The editor of one of China’s most influential economics publications has called for financial regulators to exercise heightened caution during their deleveraging efforts in order to avoid a credit crunch.
Caixin chief editor Hu Shuli notes that the deleveraging drive launched by Chinese regulators in the second half of last year has led to a rise in money market rates, as well as recently caused the one-year Shanghai Interbank Offered Rate (SHIBOR) to rise briefly above the one-year loan prime rate that banks charge their best customers.
This meant that the cost of wholesale borrowing potentially exceeded what banks charge some of their lending clients for capital.
China’s central bank appears intent upon using interbank rates to prevent risky loans and tamp down on asset bubbles, as well as maintain currency stability amidst potentially destabilising events such as the US Federal Reserve’s recent decision to push through with a rate hike.
Hu notes, however that raising borrowing costs could potentially “derail China’s fragile economic recovery,” with many companies posting flagging profits as well as struggling to obtain capital.
“Although the People’s Bank of China has in its first quarter policy report stated that the rise of money market rates is not comparable to a domestic interest rate hike, it will affect the economy by pushing up rates of bank bills and bonds,” writes Hu.
China’s private enterprise remains significantly dependent upon banks bills and bonds to raise capital, and rising money market rates could dampen their activity.
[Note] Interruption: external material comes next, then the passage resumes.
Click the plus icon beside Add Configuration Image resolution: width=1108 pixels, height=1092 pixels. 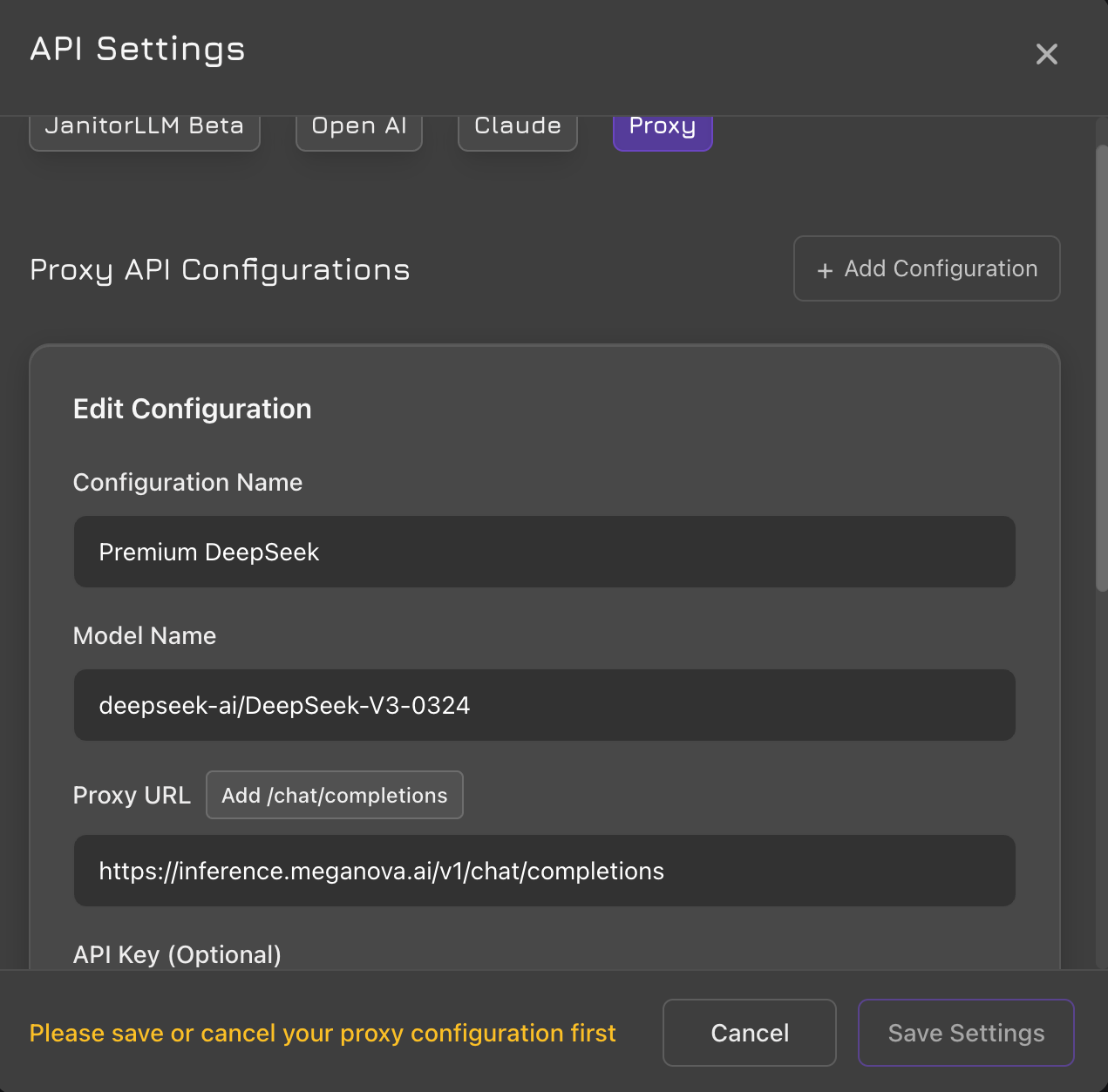coord(825,270)
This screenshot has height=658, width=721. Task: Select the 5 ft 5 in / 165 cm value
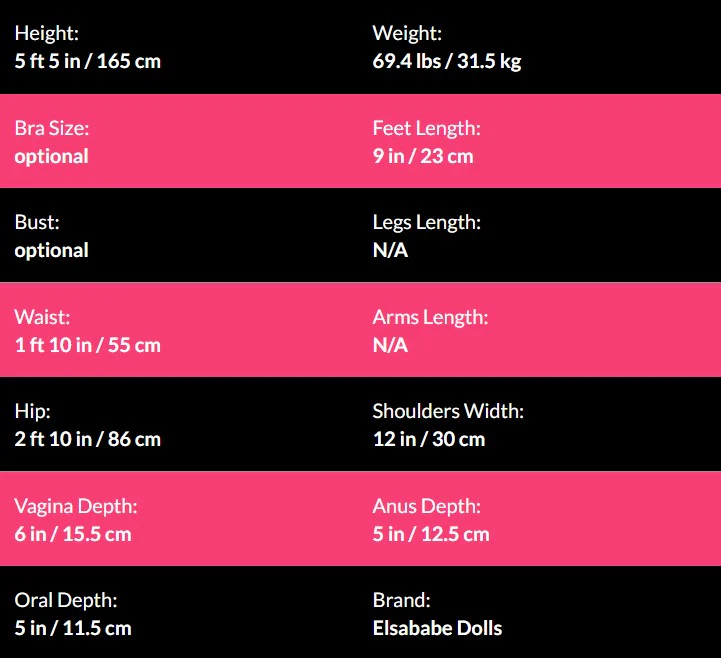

Hu notes that the annual growth rate of private investment had already fallen to 5.3% in April compared to the figure of 8.6% in the previous month.
PBOC has pushed through with painful money market rate hikes in the recent past in order to address problems with the financial system, with the 2013 Chinese liquidity crunch briefly causing interbank overnight rate to shoot to 30% in June.
Hu points, however, to research produced by Caixin subsidiary CEBM group which show that Chinese banks shoulder a heavier debt burden now than they did several years ago, and that hikes in money market rates are likely to trigger a more pronounced domino effect within the economy.
While Hu says regulator’s should not shy away from inflicting short-term pain in order achieve long-term reform goals, she notes that the current leverage clampdown has shaken up Chinese markets and wiped away billions of dollars in stock and bond value, which in turn threatens to cause a liquidity crunch.
In order to address this issue, Hu advocates that policymakers resort to monetary policy tools in order to “cushion the impact” of deleveraging particularly given the breathing space afforded by stabilisation of the Chinese yuan in the wake of the Fed’s March rate hike, as well as easing of capital outflows.
She also reiterates the core refrain of reformers in transitional socialist economies, pointing to the need to the role of the private sector at the expense of state-owned enterprise.
“The urgent task at hand is to improve market access to allow more private players into lucrative areas that have been dominated by state-owned enterprises,” wrote Hu. “Meanwhile, poor performing state giants should be allowed to fold and their assets and resources channeled to more productive parts of the economy.”